* _GIVEN TASK_
Reproduce the lines starting at the one containing "Click FR size 40 in the M row" and ending at the one containing "Add a new document", changing every "At what coordinates should I click to accomplish" to "Where should I click to accomplish" and leaving everything else unchanged. Return only those lines.

* _LISTING_

*****

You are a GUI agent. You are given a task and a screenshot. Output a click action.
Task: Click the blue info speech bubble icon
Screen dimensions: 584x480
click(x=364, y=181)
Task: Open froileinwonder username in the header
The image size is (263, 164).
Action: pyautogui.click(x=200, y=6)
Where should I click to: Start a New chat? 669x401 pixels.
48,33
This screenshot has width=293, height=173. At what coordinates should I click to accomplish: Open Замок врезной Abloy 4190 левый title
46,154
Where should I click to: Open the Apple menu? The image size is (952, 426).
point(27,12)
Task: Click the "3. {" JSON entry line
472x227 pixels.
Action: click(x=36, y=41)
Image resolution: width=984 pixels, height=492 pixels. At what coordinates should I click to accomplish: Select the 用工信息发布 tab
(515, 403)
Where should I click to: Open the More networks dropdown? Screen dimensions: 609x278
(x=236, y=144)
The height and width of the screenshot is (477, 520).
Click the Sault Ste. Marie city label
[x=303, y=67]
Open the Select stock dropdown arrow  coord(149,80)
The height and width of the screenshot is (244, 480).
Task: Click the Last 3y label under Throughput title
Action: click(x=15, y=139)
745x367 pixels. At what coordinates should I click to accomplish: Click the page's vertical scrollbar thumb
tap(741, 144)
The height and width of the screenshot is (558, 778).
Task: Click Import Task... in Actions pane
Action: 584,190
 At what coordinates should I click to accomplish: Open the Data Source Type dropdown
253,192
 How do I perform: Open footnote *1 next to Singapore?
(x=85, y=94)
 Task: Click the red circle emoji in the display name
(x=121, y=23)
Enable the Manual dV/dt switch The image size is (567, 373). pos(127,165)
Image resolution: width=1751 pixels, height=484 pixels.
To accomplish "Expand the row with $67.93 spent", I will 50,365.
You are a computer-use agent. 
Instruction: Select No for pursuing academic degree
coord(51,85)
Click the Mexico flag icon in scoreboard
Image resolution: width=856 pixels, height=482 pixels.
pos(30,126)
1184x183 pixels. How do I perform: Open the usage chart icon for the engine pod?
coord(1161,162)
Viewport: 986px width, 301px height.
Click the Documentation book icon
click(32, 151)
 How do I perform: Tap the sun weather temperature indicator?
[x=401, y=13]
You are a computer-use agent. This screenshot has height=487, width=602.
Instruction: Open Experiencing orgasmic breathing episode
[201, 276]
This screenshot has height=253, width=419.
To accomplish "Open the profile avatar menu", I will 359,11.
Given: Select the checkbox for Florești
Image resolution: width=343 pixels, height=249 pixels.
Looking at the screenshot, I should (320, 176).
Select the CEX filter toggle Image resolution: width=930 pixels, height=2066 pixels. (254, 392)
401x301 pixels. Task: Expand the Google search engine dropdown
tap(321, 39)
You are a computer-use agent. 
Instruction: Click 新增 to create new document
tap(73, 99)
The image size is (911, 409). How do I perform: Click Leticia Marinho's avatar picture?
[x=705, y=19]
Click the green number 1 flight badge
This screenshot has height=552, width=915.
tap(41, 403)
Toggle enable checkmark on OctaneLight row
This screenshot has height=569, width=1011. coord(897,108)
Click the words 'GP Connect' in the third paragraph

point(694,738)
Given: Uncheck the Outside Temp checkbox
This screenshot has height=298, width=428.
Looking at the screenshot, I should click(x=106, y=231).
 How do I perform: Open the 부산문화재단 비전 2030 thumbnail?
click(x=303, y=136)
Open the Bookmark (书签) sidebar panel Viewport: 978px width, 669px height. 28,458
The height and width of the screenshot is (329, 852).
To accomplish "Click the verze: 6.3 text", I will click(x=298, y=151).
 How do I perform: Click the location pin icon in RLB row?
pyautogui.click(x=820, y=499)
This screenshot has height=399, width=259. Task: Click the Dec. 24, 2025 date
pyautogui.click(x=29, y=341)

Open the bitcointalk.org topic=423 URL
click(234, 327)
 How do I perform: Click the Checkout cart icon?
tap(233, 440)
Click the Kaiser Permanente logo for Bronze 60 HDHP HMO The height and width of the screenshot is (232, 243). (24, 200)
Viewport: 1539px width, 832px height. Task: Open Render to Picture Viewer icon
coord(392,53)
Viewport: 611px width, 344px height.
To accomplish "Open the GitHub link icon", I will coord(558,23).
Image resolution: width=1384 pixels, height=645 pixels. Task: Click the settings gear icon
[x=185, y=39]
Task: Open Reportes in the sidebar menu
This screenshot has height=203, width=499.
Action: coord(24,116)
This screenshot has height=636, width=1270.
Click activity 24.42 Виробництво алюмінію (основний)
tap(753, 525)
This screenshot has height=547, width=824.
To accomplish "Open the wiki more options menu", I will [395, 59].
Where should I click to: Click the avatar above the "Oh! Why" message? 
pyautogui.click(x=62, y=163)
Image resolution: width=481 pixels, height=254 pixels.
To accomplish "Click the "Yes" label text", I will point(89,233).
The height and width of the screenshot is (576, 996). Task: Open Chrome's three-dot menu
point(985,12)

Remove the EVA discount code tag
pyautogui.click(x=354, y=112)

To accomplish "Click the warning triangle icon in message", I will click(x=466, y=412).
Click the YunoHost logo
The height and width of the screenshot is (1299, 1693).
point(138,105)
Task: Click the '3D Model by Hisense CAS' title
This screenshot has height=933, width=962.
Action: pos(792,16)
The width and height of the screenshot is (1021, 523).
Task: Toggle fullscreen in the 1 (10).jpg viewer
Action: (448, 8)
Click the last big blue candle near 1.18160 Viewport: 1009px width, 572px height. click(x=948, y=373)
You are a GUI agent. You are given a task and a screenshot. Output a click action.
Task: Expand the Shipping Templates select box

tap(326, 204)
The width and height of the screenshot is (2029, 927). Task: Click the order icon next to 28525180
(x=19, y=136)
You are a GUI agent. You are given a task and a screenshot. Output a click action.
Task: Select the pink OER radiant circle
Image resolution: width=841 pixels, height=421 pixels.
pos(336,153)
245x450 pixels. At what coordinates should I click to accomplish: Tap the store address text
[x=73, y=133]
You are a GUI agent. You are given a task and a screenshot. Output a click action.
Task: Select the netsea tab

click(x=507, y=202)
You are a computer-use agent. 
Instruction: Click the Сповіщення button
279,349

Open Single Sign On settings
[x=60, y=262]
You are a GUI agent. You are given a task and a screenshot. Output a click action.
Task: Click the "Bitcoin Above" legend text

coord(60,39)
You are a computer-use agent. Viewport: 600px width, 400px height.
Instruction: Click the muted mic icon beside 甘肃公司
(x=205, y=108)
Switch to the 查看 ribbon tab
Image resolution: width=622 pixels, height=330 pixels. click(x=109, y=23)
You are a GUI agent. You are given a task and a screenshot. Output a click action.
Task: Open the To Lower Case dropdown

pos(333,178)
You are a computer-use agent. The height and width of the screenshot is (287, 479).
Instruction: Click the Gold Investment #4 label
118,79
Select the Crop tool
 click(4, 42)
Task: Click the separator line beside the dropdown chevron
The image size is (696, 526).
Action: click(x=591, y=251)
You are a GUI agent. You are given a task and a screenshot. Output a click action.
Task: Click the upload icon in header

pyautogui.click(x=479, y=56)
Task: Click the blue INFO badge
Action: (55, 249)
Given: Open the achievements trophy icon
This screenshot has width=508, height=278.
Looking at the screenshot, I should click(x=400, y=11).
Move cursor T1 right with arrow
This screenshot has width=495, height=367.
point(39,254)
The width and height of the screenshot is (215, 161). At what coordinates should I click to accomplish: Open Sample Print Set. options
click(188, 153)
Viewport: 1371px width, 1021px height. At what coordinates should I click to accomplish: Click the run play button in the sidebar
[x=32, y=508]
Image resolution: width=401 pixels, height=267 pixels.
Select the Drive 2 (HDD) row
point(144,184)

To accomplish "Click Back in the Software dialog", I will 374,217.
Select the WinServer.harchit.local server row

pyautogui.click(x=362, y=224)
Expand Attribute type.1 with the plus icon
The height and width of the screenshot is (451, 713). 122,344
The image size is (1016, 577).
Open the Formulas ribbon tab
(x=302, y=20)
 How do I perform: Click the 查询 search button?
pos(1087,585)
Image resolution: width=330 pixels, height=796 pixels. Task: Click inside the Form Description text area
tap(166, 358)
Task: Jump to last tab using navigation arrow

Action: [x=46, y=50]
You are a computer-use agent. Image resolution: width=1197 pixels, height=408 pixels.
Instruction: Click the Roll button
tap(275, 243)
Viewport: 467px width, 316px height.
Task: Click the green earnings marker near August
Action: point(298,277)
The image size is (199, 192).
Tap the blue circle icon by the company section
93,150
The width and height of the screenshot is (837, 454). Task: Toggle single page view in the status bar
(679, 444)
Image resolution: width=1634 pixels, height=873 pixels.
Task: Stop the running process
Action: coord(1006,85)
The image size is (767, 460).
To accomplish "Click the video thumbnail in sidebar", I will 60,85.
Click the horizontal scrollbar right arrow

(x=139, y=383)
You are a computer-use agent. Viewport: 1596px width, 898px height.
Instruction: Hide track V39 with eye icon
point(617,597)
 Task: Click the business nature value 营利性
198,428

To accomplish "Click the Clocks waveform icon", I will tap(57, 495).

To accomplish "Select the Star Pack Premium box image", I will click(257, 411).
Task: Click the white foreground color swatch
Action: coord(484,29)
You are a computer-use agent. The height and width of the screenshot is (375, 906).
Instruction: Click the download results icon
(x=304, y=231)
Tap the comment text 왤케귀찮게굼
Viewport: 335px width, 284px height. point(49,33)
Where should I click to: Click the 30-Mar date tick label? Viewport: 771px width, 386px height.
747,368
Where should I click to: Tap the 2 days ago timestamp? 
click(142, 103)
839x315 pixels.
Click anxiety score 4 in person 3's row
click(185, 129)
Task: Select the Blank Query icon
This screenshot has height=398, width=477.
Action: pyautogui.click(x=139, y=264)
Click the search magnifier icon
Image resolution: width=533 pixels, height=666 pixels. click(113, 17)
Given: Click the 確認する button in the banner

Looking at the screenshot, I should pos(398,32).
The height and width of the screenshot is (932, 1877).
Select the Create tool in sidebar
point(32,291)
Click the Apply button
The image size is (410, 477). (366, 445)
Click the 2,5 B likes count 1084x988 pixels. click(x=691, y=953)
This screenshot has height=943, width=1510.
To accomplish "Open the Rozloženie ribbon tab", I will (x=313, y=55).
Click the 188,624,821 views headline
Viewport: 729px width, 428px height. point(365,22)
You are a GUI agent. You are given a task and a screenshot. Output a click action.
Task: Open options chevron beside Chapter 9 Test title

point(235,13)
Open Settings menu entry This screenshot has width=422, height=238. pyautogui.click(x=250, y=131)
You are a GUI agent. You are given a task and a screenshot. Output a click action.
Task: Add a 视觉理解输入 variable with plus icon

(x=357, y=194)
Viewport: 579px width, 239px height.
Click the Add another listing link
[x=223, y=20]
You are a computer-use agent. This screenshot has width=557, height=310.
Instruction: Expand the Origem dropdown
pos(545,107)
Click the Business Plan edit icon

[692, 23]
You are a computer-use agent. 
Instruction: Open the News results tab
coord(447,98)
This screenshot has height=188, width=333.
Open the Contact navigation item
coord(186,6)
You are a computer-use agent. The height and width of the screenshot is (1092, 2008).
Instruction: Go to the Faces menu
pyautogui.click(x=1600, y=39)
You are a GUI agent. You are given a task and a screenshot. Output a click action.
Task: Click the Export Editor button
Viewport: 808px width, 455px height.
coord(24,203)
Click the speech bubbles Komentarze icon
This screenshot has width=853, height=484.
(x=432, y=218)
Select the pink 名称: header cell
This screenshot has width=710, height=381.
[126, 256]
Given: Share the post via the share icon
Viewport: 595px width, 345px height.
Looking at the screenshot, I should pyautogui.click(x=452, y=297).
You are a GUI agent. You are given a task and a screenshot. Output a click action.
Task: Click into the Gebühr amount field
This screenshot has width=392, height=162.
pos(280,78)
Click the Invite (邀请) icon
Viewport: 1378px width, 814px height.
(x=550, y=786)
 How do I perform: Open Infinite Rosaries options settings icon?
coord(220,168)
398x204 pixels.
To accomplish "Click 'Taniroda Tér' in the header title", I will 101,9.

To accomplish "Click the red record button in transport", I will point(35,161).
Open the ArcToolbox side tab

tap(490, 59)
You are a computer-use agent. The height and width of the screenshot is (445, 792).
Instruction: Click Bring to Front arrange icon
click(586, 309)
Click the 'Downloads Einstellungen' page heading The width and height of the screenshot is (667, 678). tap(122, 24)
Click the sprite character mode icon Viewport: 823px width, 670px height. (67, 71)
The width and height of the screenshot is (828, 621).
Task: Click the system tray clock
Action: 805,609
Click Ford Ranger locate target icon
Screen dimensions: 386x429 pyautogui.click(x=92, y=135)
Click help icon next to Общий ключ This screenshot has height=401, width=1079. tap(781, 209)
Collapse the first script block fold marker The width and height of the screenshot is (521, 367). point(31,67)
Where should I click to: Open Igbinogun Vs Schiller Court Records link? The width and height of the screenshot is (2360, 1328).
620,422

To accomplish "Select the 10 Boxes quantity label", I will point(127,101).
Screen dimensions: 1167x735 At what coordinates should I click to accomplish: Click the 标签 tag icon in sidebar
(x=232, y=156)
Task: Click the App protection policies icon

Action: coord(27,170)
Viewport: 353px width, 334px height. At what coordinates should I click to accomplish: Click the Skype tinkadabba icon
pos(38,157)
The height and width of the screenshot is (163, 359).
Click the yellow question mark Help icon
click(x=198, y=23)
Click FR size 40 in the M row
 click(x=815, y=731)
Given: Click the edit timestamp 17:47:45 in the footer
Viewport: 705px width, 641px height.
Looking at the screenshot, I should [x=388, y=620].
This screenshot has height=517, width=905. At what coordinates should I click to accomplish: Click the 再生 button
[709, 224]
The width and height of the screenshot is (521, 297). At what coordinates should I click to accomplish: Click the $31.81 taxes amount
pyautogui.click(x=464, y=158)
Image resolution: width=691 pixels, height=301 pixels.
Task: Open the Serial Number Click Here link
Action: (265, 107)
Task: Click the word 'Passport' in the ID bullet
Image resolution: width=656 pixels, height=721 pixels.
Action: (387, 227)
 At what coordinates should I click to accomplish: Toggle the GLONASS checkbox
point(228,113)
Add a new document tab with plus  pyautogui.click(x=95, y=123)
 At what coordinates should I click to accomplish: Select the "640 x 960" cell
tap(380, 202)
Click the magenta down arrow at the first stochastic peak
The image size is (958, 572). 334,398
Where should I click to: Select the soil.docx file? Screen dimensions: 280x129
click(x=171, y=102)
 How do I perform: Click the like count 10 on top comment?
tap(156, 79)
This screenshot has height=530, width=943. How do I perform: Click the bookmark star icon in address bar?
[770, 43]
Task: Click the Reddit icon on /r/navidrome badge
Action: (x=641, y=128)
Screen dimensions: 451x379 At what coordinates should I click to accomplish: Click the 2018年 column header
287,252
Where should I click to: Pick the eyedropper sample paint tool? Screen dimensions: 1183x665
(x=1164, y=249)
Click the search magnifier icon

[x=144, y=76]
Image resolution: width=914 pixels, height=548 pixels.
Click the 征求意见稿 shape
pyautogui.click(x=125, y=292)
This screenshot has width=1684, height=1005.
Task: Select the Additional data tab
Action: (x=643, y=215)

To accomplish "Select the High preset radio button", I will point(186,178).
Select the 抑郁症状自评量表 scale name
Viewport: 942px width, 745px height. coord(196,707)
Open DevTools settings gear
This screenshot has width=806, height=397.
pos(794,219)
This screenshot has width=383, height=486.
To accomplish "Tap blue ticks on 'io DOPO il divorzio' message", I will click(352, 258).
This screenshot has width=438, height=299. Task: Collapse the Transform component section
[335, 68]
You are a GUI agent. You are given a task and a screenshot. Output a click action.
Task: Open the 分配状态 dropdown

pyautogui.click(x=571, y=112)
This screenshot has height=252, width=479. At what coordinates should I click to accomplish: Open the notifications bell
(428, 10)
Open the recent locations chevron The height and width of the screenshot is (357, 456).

*****

* _TASK ANSWER_
Click FR size 40 in the M row
 click(x=815, y=731)
Given: Click the edit timestamp 17:47:45 in the footer
Viewport: 705px width, 641px height.
Looking at the screenshot, I should [x=388, y=620].
This screenshot has height=517, width=905. Where should I click to accomplish: Click the 再生 button
[709, 224]
The width and height of the screenshot is (521, 297). Where should I click to accomplish: Click the $31.81 taxes amount
pyautogui.click(x=464, y=158)
Image resolution: width=691 pixels, height=301 pixels.
Task: Open the Serial Number Click Here link
Action: (265, 107)
Task: Click the word 'Passport' in the ID bullet
Image resolution: width=656 pixels, height=721 pixels.
Action: (387, 227)
 Where should I click to accomplish: Toggle the GLONASS checkbox
point(228,113)
Add a new document tab with plus  pyautogui.click(x=95, y=123)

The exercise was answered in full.